**Assigned task A**. Decide whether each statement below agrees with the text on India Inc.'s credit metrics, answering yes or no and quoting the deciding words of the text: (i) the interest coverage ratio is projected to rise to 4.5-5.0 times in Q3 FY2024; (ii) the analysis of 601 listed companies included financial sector entities; (iii) operating profit margins rose 64 bps year-on-year.

**Text**.
-=-=-

ICRA, a leading credit rating agency, anticipates a slight sequential improvement in the credit metrics of India Inc. for the October-December quarter of 2023-2024. This improvement is expected to manifest in various key indicators, with the interest coverage ratio projected to increase to 4.5-5.0 times in Q3 FY2024 from 4.5 times in Q2 FY2024.

Factors Driving Improved Credit Metrics

The anticipated improvement in credit metrics is attributed to several factors contributing to the enhanced performance of Corporate India. These include:

  • Improved Earnings: ICRA foresees improved earnings for Corporate India, driven by the sustained tailwinds from moderating commodity prices and robust demand during the recently concluded festive season.
  • Operating Profit Margins: Analysis of the Q2 FY2024 performance of 601 listed companies (excluding financial sector entities) indicates an expected improvement in operating profit margins. This improvement is primarily fueled by a 398 basis points (bps) year-on-year increase and a 64 bps sequential increase, facilitated by the softening of commodity prices.

-=-=-

**Information given**.
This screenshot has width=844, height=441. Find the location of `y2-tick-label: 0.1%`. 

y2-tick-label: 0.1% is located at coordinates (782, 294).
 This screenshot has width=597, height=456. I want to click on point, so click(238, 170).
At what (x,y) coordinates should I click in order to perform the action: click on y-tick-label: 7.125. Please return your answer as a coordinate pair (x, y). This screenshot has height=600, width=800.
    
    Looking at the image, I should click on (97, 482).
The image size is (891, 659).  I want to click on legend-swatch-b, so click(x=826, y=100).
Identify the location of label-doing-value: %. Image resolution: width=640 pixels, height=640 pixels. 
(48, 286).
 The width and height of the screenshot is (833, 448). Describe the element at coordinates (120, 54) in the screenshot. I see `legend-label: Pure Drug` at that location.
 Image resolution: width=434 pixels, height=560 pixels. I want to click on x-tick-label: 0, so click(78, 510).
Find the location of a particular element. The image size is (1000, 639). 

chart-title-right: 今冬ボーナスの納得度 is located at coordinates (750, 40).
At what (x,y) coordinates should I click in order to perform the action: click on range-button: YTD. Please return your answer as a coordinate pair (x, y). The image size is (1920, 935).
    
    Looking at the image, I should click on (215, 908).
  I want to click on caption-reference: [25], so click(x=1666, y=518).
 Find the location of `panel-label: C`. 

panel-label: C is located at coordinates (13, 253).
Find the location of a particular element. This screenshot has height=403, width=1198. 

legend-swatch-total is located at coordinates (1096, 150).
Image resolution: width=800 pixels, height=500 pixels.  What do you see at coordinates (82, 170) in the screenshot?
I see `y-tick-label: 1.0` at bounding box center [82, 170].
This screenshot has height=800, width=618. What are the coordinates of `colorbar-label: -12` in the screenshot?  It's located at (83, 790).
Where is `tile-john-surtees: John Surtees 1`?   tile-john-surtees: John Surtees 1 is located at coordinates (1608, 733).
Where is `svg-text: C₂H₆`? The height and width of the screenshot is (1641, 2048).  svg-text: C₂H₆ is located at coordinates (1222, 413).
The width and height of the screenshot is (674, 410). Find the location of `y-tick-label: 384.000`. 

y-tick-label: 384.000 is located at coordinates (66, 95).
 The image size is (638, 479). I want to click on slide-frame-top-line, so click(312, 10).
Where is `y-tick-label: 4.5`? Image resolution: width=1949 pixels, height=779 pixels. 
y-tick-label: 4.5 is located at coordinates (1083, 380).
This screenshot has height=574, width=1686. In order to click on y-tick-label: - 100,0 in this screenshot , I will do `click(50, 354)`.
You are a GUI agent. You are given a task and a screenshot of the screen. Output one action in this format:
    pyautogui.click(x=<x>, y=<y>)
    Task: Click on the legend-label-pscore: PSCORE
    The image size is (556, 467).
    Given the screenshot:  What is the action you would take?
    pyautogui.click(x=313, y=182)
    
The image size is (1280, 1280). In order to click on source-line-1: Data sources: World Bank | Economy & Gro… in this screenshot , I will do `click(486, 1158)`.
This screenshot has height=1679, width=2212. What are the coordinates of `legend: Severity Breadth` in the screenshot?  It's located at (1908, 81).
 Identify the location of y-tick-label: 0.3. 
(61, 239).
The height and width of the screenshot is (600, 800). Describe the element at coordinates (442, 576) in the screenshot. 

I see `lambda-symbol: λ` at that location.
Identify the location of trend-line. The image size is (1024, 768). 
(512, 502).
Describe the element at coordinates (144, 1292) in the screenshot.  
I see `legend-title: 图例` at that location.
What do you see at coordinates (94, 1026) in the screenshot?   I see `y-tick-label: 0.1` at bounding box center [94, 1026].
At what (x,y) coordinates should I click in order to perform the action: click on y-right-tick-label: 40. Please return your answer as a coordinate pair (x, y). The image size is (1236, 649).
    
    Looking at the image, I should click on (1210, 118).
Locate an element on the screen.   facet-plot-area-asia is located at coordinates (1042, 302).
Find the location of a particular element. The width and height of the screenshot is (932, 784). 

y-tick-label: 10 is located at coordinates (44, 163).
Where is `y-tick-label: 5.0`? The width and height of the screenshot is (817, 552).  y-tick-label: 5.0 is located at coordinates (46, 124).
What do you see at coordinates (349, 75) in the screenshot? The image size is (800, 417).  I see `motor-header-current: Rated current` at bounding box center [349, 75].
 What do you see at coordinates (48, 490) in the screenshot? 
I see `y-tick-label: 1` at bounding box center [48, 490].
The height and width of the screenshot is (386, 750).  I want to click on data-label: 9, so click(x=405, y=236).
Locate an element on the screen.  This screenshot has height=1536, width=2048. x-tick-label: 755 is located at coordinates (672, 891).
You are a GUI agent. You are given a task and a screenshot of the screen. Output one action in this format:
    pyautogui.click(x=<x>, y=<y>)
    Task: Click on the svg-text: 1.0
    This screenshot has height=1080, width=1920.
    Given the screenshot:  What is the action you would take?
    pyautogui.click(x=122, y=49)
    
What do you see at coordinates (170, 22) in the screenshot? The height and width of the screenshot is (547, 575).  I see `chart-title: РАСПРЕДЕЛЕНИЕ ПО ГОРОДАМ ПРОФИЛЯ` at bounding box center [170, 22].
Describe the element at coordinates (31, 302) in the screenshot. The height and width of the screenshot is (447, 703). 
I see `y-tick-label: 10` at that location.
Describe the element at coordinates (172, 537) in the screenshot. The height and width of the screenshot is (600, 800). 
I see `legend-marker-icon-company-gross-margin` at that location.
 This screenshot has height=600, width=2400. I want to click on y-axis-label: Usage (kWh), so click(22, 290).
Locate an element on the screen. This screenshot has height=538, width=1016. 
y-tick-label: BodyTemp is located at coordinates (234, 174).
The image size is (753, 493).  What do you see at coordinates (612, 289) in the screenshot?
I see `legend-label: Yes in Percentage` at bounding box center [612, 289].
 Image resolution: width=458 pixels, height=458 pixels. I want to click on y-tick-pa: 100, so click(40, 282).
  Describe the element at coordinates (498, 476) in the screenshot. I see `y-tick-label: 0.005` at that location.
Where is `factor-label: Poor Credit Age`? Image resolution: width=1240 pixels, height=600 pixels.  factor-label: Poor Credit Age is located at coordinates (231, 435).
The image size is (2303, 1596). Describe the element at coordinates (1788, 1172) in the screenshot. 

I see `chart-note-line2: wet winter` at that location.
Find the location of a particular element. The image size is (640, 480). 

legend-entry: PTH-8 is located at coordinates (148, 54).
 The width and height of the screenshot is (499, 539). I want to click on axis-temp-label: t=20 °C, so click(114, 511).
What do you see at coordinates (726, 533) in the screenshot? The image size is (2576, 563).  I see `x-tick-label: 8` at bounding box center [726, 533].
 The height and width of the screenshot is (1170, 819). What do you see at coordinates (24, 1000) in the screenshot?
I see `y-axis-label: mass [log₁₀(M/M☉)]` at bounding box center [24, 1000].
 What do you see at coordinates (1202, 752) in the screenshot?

-=-=-

**Assigned task B**. Report each line of the rows that contains the string "your".

**Answer area A**.
(i) Yes: "the interest coverage ratio projected to increase to 4.5-5.0 times in Q3 FY2024 from 4.5 times in Q2 FY2024"
(ii) No: "601 listed companies (excluding financial sector entities)"
(iii) No: "a 398 basis points (bps) year-on-year increase and a 64 bps sequential increase"

**Answer area B**.
At what (x,y) coordinates should I click in order to perform the action: click on y-tick-label: 7.125. Please return your answer as a coordinate pair (x, y). This screenshot has height=600, width=800.
At what (x,y) coordinates should I click in order to perform the action: click on range-button: YTD. Please return your answer as a coordinate pair (x, y). The image size is (1920, 935).
At what (x,y) coordinates should I click in order to perform the action: click on y-right-tick-label: 40. Please return your answer as a coordinate pair (x, y). The image size is (1236, 649).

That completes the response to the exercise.